Roosters – cops on guard of the city – a review of one of the best noir detectives of 2020.
Santino “Sonny” Perjeland, a retired cop who works as a private detective in Cloville, prepares for retirement. Quiet days are interrupted by the appearance of Deborah: the girl wants to hire Sonny to investigate threats to her boss, Natasha Koshenko. The case smells fried, since Natasha is the girl of the crime boss Hobart “Ibna” Wessler, and even with the constant surrounded by guards, someone still manages to write threats in huge red letters on the girl’s house.
Realizing that he cannot cope alone, Sonny turns to his former partner, Marty McChicken, with whom they share a difficult past, for help.
Chicken Police, or “Feathered Cops” in Russian translation, is a visual novel in the style of film noir. We are not talking about more modern films or games, but about classics like films by Billy Wilder or Charles Widor. There are also enough nods to “hard-boiled detectives”, on which noir was based in many ways – one of the additional entertainments is the search for books about “feathered cops”, designed in classic covers for palp literature of the past.
As you might expect, the Chicken Police is pretty measured. Most of the time, the player will have to move between locations and conduct dialogues with a wide range of characters, all of them are anthropomorphic animals. The cops themselves are roosters, as you can guess from the name.
Among their colleagues, you can find, for example, a hedgehog and a porcupine (which Sonny, for some reason, cannot bear), several dogs (the police chief is a bloodhound) and a hummingbird. Other heroes match: one of Sonny and Marty’s informants is a raccoon who owns a bar, and crime boss Wessler, in whom Natasha the cat is in love, is a rat. The animal nature, by the way, is reflected in the dialogues: in translation, alas, it is often lost, but the original “I don’t give a cluck” is easy to read.
Simple dialogues can be interrupted by a series of questions that reveal additional information. In some cases, after questioning the character in detail, you can conduct a full-fledged interrogation: relying on the fact that Sonny managed to learn about the character of the animal in front of him, and his own logic, you need to choose the right direction of the conversation in order to get answers to questions of interest. Few people are ready to talk about something directly: the genre assumes that there will be many obstacles on the way of the heroes, so more than half of the game will be played in the dark.
It is almost impossible to guess what a seemingly simple tie will lead to – which, again, is a huge plus.
Both dialogues and interrogations are designed in a classic style for visual novels: static characters communicate with each other, and the text of the dialogues is shown in a small window at the bottom of the screen. By the way, each line is sounded, and each of more than three dozen characters has a unique voice.
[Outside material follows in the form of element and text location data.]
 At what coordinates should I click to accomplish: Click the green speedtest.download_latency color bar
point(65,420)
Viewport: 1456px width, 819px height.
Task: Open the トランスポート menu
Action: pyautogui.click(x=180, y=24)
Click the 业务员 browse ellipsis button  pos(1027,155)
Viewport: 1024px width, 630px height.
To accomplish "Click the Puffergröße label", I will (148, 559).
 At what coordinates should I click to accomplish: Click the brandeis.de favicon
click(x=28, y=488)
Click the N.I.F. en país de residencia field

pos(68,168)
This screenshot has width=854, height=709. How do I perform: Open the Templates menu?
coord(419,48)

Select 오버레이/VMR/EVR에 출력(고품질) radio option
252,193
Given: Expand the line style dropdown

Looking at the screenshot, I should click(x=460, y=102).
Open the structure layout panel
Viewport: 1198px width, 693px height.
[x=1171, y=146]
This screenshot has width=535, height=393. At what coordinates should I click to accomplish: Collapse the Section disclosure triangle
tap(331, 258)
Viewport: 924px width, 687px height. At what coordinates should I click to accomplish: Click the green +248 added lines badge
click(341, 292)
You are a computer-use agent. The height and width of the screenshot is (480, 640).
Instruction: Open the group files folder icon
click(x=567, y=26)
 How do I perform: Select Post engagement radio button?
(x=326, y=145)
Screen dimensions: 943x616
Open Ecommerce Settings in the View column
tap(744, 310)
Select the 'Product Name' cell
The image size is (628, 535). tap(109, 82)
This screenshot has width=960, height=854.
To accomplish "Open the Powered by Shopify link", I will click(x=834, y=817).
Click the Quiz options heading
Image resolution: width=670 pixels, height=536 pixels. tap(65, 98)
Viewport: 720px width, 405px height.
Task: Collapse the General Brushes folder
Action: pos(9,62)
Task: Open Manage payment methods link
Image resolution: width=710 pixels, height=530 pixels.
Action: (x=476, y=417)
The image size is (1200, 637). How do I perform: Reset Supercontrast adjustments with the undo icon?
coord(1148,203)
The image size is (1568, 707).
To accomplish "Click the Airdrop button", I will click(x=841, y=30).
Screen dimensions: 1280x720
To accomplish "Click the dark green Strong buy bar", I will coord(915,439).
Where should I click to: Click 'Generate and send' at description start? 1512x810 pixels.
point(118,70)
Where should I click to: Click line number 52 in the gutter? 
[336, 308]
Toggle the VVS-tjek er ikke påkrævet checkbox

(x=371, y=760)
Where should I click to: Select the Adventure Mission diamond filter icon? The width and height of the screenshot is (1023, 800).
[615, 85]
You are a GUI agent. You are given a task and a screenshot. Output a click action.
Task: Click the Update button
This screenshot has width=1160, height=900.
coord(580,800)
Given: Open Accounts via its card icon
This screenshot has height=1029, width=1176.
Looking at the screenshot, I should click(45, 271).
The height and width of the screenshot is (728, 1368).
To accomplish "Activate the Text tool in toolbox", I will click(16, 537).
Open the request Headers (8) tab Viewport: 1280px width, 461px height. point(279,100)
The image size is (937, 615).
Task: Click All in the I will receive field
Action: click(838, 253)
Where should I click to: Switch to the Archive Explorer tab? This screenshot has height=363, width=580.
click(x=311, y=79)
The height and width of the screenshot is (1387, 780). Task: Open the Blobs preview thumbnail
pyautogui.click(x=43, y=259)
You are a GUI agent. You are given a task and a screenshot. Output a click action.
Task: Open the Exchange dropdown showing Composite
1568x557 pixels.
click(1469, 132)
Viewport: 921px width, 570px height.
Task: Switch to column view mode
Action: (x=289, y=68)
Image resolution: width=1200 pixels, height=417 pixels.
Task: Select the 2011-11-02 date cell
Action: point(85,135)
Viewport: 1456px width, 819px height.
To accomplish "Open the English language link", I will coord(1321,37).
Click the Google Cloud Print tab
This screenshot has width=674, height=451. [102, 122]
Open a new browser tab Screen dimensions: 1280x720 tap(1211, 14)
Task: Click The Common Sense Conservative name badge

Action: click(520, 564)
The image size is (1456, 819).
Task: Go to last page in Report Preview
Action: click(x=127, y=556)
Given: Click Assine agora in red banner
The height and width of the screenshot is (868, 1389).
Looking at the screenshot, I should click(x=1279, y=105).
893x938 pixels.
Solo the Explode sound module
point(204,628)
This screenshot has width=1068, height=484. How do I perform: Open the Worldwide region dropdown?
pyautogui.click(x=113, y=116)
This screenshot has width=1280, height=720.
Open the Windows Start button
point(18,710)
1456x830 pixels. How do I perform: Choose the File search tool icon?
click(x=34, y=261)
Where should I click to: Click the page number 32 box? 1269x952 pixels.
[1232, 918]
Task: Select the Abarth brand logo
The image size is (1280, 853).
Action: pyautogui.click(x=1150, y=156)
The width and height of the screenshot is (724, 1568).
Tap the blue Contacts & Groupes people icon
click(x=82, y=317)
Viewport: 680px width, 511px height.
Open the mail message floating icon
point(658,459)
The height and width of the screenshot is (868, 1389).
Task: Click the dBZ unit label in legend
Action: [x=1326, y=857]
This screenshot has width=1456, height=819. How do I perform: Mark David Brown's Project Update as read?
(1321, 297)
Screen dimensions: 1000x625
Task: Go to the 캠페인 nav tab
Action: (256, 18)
Conversations are interspersed with searching for objects in locations and solving simple puzzles like opening a safe or a deduction mini-game, where on a separate screen the user must compare evidence and facts in an attempt to get to the bottom of the https://jiji-ethiopia.com/yeka/shoes/nike-air-force-kEVidRNICEqPhxw23CGBcTPA.html truth. There is also a kind of action game: a couple of times per game you have to shoot back from enemies from the car window, plus once unravel a complex knot in extreme conditions (perhaps the only bad place is to easily lose because of the control features). We’ll dispense with the details so as not to spoil.
The stylistics deserves a separate mention. Much of the game is done in three colors: blood red is often added to the expected contrasting black and white with deep and heavy shadows. In separate, more “joyful” scenes, color appears – but, as Sonny often notes, there is no place for happiness in Cloville.
It is also interesting how the world is worked out: despite the fact that most of the game takes place literally in a dozen locations, it contains enough references to both the political structure of the country in which the heroes live, and social features (from the difficulties of cohabitation of predators and herbivores to a separate ghetto for insects ). Many of these details are only tangential and are hardly mentioned in the main storyline, but Sonny carefully notes every bit of information – and you can read the details about literally everything. In combination with the ending, which, although it concludes the story, but leaves room for continuation, this can be considered an application for sequels. Which, in general, is only welcome.